California’s Dream Act took a step forward when Governor Jerry Brown recently signed into law AB 130, a portion of the Dream Act that allows children of undocumented immigrants to access privately-funded scholarships in order to attend California universities.
This means that undocumented students are now are eligible to apply for scholarships which they have long been denied access to. The law will take effect January 1, 2012. The bill was sponsored by Assemblyman Gil Cedillo (D-LA).
AB 130 comes just six weeks after the U.S. Supreme Court ruled that undocumented immigrants are eligible for in-state tuition at California’s public universities. At the signing ceremony, Governor Brown said:
“Today signing this Dream Act is another piece of investment in people, because people are what drives the culture, the economy, the state and our country.”
It is important to note that what this bill does not do is allow these children access to publicly-funded scholarships or other types of financial aid. It is the second piece of the Dream Act – AB 131 – that would make children of undocumented immigrants eligible for state aid. AB 131 is also sponsored by Assemblyman Cedillo.
While seen as a step forward to many, in reality it will not affect that many students. According to a spokesperson for the California State University Chancellor’s office:
“It’s a pretty small number” of students affected. The CSU system oversees $25.7 million in private scholarships but students in the system receive a total of $2.4 billion in state and federal aid.”
That represents less than 11 percent of total available aid. Moreover, many of the private scholarships have specific restrictions on who can receive them, so the law does not make these students eligible for all the private money.

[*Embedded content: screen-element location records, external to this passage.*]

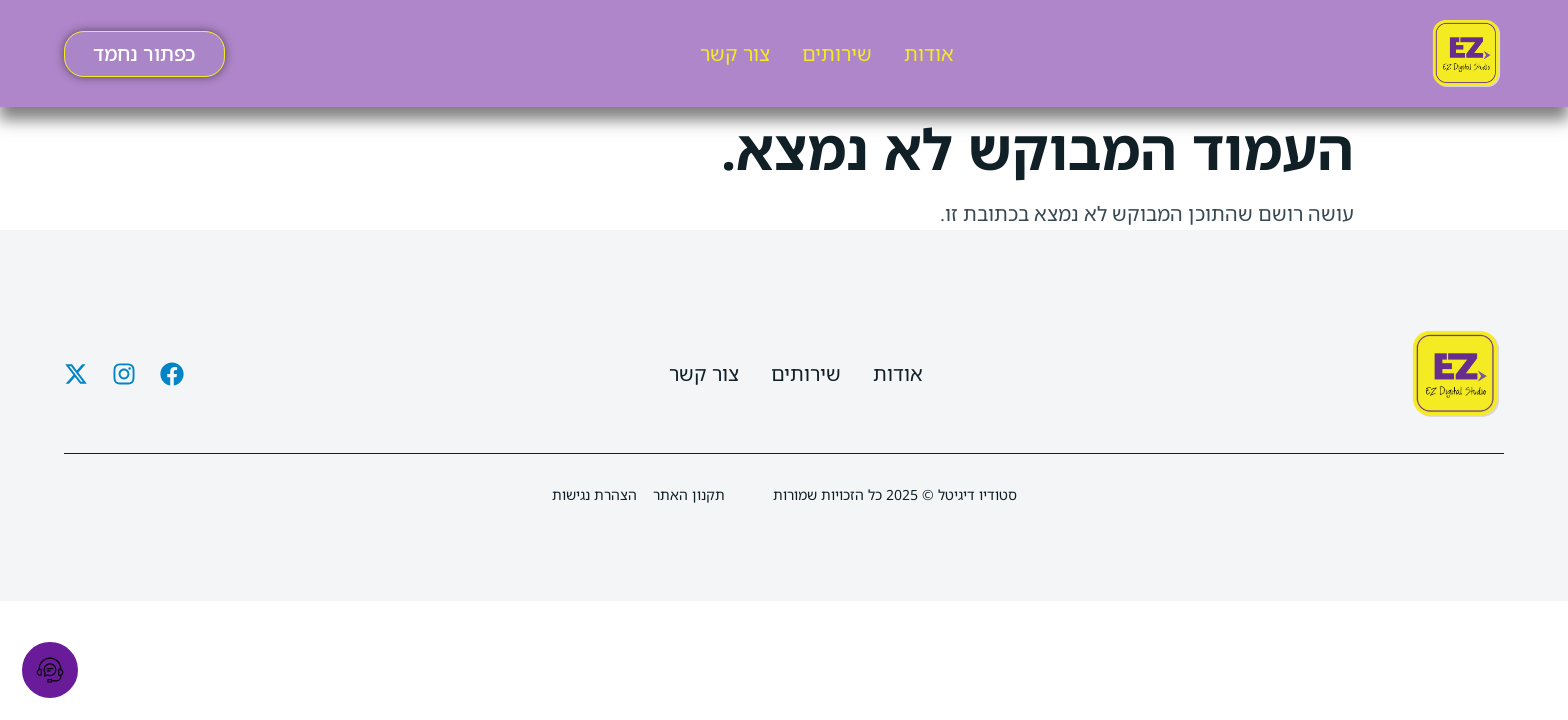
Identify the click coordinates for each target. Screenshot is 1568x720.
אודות (929, 53)
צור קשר (735, 53)
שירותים (837, 53)
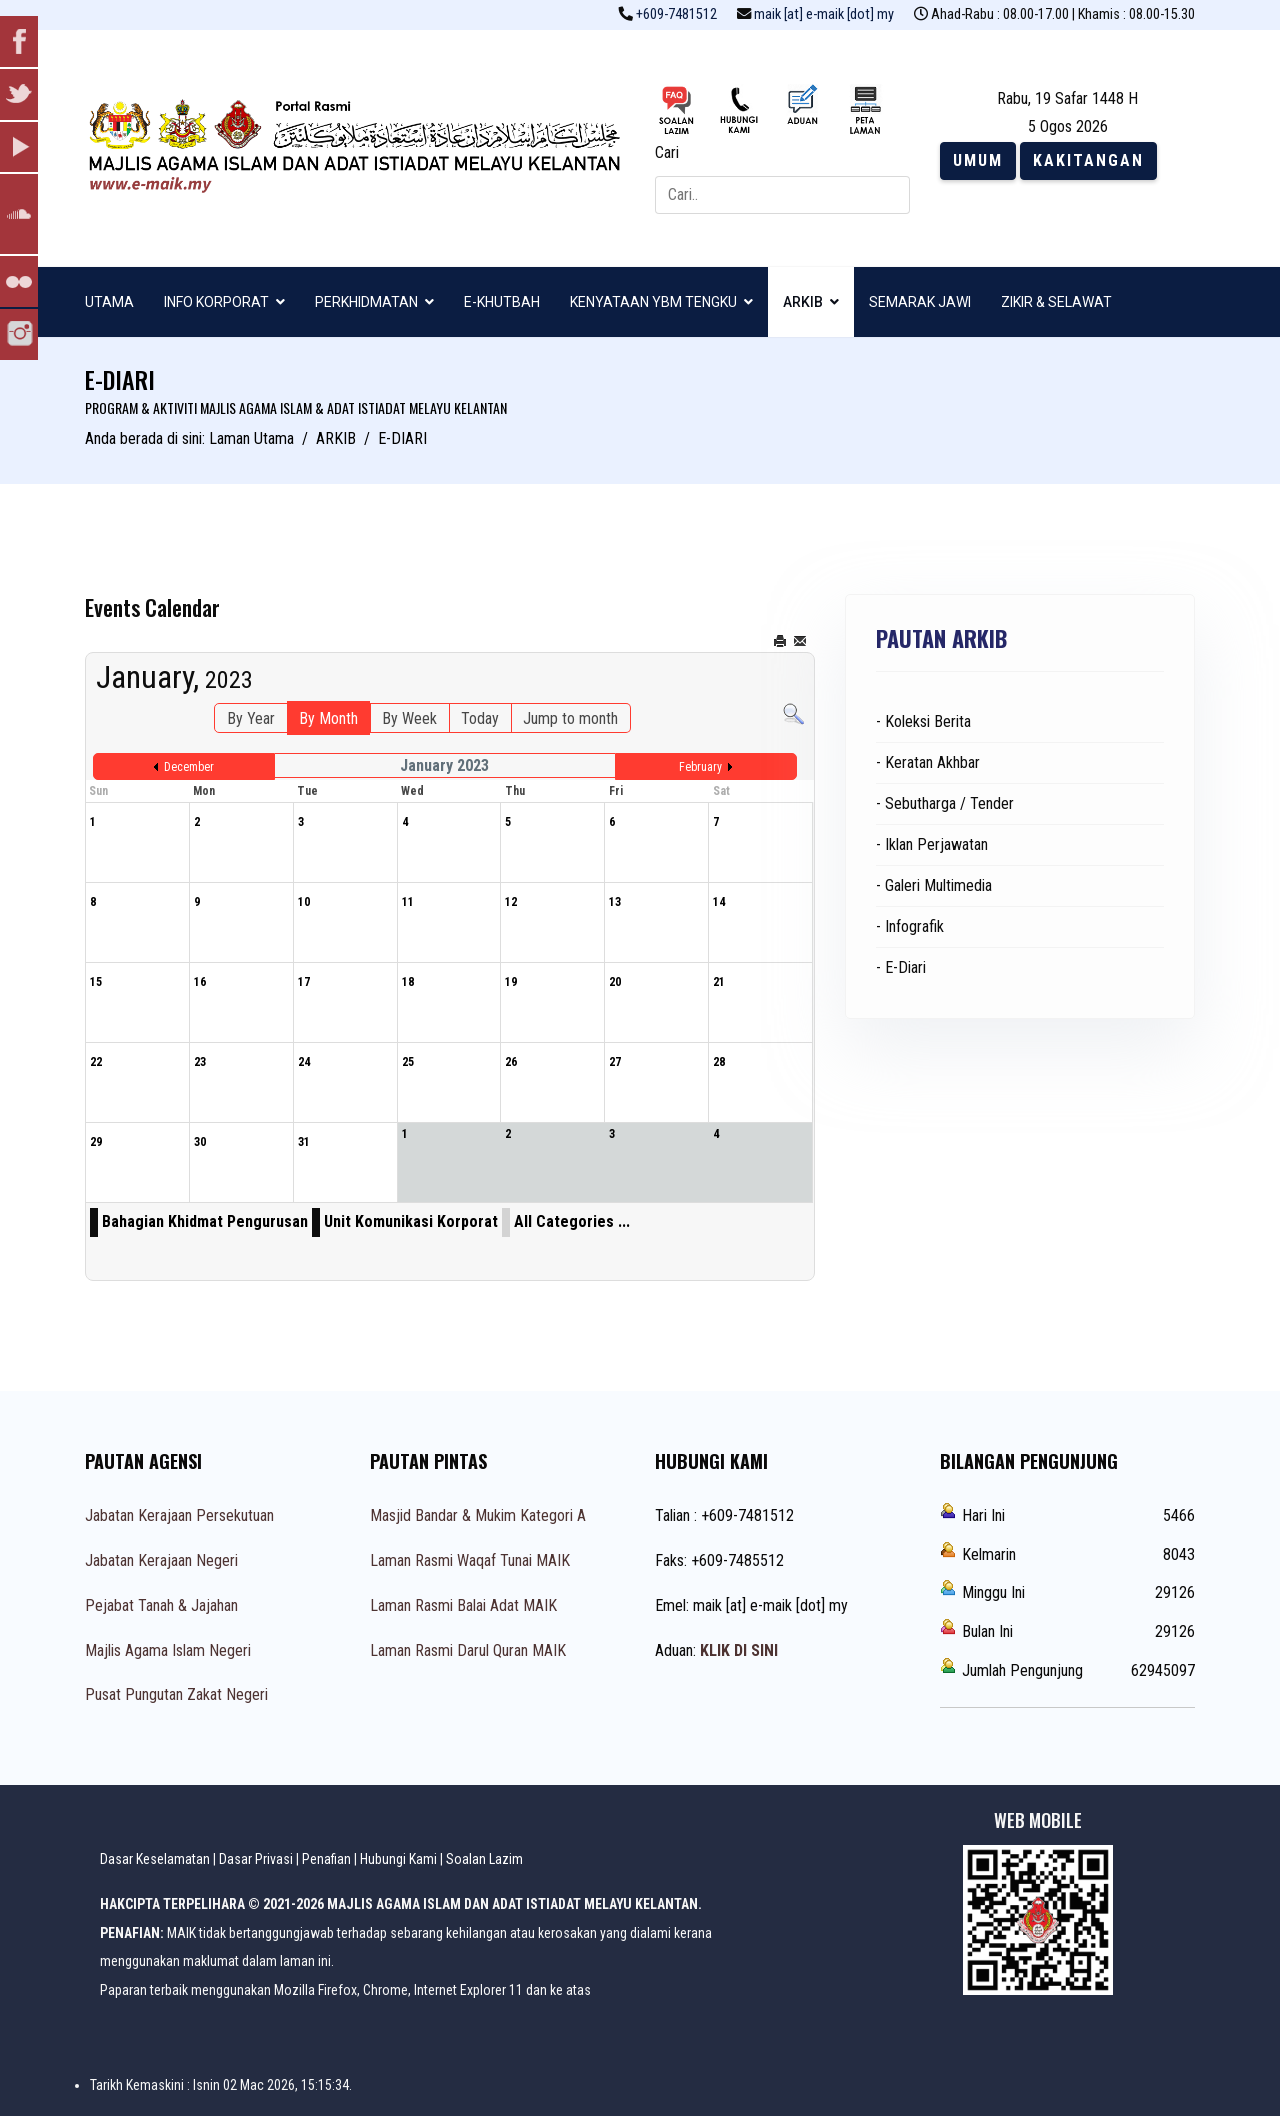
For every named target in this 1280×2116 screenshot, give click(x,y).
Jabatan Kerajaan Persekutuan (179, 1515)
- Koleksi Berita (923, 721)
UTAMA (109, 302)
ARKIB (803, 302)
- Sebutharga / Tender (945, 803)
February (700, 767)
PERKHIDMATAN (366, 302)
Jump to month (570, 718)
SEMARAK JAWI (920, 302)
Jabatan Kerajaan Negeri (161, 1560)
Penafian (326, 1859)
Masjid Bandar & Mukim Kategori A (478, 1515)
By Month (328, 718)
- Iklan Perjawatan (932, 844)
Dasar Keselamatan (155, 1859)
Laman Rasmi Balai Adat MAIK (463, 1605)
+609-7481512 (676, 14)
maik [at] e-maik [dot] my (824, 14)
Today (480, 718)
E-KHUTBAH (502, 302)
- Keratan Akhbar (928, 762)
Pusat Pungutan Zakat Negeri (176, 1694)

Opponents of the measure had argued that it would take scholarship money from students who are in the country legally. According to Sharon Runner, (R-Antelope Valley):
“At a human level, I sympathize with the desire to obtain a higher education. But this is about fairness — financial aid should be granted to citizens who are in need.”

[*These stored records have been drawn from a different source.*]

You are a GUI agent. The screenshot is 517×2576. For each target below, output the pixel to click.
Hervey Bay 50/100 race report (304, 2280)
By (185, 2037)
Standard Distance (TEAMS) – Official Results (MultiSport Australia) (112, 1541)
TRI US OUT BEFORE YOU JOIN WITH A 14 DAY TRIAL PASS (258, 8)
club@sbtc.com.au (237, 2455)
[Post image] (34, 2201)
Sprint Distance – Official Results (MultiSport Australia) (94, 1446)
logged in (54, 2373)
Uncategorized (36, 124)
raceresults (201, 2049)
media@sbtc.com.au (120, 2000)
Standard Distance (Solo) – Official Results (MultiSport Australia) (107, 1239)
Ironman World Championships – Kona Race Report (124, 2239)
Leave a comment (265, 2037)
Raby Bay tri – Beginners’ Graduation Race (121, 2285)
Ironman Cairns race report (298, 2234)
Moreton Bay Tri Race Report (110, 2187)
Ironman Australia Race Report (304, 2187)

But supporters continue to forge ahead. Assemblyman Cedillo is seeking to win the Legislature’s approval of AB 131 and send it to the governor’s desk later this summer.
NOTE: California’s Dream Act differs from the federal version of the Dream Act as it does not provide a path to citizenship.
* Personal note- This will be my last post on CAIVN. It has been such a pleasure to write about important topics that affect the everyday lives of Californians. I especially want to thank CAIVN’s editor Ryan Jaroncyk for allowing all the contributors to explore a wide-range of issues that we individually believe – but not always agree – will help California regain its leadership role in moving the entire country forward.